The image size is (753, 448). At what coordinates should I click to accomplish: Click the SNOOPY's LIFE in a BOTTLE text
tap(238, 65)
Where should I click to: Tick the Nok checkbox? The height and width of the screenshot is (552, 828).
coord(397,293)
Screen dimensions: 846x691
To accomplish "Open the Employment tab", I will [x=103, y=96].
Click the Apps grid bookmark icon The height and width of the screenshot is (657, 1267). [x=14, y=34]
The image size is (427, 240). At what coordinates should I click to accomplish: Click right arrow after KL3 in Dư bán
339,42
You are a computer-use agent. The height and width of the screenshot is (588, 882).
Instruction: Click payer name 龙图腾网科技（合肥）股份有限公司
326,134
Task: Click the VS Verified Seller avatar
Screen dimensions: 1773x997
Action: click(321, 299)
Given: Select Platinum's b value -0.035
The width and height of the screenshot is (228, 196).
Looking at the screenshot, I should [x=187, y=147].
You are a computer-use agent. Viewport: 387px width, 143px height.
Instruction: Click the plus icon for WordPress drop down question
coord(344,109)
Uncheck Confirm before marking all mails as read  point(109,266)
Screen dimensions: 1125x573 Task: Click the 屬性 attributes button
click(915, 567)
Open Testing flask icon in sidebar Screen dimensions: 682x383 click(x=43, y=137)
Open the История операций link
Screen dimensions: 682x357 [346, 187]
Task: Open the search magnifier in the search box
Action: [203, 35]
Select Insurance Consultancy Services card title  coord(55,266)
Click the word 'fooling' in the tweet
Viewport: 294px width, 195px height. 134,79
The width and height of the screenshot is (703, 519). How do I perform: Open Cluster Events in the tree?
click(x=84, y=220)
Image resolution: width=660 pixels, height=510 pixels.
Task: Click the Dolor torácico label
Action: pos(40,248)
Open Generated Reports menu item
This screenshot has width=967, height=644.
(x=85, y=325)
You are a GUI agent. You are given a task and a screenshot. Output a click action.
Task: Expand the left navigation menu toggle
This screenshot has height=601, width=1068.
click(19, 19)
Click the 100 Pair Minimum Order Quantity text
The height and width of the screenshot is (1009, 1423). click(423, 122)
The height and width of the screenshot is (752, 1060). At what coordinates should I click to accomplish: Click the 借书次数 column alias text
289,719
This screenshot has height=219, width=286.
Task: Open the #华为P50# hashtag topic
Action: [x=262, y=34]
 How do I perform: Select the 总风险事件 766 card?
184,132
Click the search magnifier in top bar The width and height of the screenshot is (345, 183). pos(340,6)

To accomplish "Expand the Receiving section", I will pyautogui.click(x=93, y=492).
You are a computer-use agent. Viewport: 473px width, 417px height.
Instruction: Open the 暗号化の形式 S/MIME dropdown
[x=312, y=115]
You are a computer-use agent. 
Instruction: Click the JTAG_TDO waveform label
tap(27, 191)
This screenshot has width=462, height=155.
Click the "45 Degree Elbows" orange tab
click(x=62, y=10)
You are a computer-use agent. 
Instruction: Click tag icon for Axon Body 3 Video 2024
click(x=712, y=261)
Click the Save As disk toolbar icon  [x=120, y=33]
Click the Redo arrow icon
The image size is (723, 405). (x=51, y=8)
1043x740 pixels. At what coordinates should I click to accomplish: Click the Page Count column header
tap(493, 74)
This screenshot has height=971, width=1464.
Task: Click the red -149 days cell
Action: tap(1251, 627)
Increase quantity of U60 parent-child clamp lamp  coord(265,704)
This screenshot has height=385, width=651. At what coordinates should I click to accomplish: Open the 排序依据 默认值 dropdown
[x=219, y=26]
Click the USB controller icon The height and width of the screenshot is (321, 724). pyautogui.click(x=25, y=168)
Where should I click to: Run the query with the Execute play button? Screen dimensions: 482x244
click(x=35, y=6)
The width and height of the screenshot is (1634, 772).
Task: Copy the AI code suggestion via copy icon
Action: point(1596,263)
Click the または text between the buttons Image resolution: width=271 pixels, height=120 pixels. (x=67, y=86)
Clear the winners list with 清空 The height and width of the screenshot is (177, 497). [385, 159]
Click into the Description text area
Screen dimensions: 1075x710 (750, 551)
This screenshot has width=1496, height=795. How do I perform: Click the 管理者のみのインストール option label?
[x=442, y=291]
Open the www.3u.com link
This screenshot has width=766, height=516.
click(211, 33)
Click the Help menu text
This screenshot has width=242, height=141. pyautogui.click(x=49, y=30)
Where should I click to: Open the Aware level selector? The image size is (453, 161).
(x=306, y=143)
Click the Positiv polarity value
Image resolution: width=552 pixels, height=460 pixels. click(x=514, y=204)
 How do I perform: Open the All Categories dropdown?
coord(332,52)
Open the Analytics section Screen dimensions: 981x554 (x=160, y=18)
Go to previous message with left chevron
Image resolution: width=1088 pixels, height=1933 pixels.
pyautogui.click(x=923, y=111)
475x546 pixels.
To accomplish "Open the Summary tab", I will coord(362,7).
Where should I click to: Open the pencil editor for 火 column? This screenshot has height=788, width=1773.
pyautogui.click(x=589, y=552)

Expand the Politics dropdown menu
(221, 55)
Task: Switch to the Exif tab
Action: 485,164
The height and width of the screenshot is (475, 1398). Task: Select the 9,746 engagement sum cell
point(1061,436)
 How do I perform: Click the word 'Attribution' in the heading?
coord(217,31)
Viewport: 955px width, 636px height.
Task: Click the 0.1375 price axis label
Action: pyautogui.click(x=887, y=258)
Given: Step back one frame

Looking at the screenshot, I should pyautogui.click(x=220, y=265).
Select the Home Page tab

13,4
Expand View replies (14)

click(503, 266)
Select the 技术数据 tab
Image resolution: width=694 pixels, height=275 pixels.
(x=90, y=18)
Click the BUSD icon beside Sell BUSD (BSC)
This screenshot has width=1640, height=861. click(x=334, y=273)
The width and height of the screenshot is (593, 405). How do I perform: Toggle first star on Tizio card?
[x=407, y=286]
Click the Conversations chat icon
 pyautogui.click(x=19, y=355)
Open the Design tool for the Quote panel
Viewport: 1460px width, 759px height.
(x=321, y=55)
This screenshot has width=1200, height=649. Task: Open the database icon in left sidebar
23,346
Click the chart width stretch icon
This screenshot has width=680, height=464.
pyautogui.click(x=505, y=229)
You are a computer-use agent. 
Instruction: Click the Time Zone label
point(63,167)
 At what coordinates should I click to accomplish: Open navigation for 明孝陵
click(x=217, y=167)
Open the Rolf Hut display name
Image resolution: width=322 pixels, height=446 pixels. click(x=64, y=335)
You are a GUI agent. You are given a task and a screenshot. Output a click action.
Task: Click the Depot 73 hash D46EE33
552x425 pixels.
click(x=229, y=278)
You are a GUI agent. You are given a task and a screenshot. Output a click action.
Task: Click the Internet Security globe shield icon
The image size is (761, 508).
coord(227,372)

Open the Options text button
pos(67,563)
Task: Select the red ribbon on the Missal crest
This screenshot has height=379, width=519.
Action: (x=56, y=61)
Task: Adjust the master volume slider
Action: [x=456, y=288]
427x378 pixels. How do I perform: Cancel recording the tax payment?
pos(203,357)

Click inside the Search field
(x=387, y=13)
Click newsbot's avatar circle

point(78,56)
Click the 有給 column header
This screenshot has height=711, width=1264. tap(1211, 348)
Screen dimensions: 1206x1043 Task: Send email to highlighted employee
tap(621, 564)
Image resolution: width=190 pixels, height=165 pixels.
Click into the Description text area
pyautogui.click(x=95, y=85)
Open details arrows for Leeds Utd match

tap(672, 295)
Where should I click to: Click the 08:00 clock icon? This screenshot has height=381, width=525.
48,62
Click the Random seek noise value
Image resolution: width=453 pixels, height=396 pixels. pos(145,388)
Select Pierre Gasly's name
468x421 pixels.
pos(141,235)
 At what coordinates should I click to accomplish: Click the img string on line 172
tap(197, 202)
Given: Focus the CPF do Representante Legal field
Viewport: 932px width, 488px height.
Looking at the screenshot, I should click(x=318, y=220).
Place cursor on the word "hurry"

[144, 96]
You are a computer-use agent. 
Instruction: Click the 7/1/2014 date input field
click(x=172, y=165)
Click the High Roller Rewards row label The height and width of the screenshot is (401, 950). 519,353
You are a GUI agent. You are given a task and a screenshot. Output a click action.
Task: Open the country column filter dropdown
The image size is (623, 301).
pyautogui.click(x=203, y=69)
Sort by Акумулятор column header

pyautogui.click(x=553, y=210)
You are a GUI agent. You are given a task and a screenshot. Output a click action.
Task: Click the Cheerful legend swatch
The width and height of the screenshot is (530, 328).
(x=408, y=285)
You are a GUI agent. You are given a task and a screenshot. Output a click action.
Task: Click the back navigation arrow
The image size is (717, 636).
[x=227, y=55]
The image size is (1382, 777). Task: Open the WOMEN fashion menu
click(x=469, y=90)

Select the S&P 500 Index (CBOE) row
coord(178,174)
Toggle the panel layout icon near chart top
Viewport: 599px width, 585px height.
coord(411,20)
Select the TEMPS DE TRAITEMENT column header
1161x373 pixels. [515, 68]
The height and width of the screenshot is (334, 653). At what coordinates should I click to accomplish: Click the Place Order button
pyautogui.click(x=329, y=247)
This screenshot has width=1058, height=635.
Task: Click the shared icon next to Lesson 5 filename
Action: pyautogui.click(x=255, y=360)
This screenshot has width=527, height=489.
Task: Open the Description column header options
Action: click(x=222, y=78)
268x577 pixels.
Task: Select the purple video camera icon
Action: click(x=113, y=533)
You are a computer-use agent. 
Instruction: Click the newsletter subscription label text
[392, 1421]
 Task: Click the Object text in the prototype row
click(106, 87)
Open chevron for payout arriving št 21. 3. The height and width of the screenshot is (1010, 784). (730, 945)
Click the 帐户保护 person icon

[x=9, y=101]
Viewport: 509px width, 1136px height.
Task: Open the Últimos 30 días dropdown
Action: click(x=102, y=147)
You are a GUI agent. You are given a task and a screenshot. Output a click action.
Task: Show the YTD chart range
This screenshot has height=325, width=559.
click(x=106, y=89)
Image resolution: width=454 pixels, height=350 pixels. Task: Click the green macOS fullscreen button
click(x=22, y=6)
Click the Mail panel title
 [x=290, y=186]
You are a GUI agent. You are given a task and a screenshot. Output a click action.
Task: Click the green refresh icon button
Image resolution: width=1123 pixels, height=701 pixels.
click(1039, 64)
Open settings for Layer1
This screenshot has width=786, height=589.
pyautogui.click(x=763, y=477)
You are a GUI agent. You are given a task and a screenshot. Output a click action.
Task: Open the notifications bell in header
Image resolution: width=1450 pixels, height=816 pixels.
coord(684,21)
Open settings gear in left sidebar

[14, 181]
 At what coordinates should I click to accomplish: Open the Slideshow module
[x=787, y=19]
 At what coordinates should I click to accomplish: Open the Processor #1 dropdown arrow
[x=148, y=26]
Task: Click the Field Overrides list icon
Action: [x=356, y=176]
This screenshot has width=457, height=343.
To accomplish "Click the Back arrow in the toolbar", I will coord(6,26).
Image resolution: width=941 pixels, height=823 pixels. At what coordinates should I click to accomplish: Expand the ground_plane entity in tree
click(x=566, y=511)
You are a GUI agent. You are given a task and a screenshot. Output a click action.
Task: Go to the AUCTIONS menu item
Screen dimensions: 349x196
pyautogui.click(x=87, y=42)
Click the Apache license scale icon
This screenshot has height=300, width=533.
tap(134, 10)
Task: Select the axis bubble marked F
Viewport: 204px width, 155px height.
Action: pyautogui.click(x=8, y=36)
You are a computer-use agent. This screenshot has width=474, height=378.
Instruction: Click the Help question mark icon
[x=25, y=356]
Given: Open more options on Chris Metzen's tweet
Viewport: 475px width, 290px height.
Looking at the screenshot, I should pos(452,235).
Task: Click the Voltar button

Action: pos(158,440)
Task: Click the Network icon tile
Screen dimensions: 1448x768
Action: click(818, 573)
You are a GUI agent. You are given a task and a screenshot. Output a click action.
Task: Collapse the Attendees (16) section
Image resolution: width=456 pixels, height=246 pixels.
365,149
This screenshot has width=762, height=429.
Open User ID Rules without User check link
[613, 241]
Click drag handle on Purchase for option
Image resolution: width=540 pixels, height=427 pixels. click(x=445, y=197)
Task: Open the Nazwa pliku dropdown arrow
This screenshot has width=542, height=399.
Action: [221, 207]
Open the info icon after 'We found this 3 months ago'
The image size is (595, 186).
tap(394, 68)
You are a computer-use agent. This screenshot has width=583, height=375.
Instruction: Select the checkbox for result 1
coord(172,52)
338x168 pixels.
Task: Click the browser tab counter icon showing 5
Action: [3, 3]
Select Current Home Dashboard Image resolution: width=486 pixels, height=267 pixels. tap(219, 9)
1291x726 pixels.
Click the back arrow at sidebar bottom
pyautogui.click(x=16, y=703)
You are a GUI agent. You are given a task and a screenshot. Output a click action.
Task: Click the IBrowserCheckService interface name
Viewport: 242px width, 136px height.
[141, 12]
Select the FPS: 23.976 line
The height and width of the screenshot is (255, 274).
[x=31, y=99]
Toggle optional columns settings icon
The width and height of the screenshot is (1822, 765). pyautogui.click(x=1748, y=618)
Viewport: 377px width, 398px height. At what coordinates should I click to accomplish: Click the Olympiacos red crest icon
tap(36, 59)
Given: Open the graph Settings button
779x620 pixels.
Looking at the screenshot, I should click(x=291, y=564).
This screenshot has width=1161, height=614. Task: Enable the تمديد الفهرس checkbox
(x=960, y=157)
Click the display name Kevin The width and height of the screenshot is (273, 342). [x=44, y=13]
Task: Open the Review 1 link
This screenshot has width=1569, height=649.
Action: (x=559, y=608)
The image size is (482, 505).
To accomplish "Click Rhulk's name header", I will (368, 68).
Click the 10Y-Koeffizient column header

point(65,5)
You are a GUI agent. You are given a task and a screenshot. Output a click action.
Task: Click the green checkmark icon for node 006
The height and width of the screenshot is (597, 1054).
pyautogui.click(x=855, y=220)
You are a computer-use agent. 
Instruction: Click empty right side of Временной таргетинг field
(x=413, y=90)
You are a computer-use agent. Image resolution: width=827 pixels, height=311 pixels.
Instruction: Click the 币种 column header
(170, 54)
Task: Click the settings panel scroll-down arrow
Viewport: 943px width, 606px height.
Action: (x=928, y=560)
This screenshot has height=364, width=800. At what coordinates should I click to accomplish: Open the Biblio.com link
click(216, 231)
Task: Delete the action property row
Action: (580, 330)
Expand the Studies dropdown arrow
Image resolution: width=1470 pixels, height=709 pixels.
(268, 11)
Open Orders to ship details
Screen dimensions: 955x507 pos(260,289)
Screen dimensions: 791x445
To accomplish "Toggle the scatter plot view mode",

·····

[Exercise brief] Whenever a line in the listing above includes the word "section", return that line.

[Exercise response]
To accomplish "Expand the Receiving section", I will pyautogui.click(x=93, y=492).
Open the Analytics section Screen dimensions: 981x554 (x=160, y=18)
Task: Collapse the Attendees (16) section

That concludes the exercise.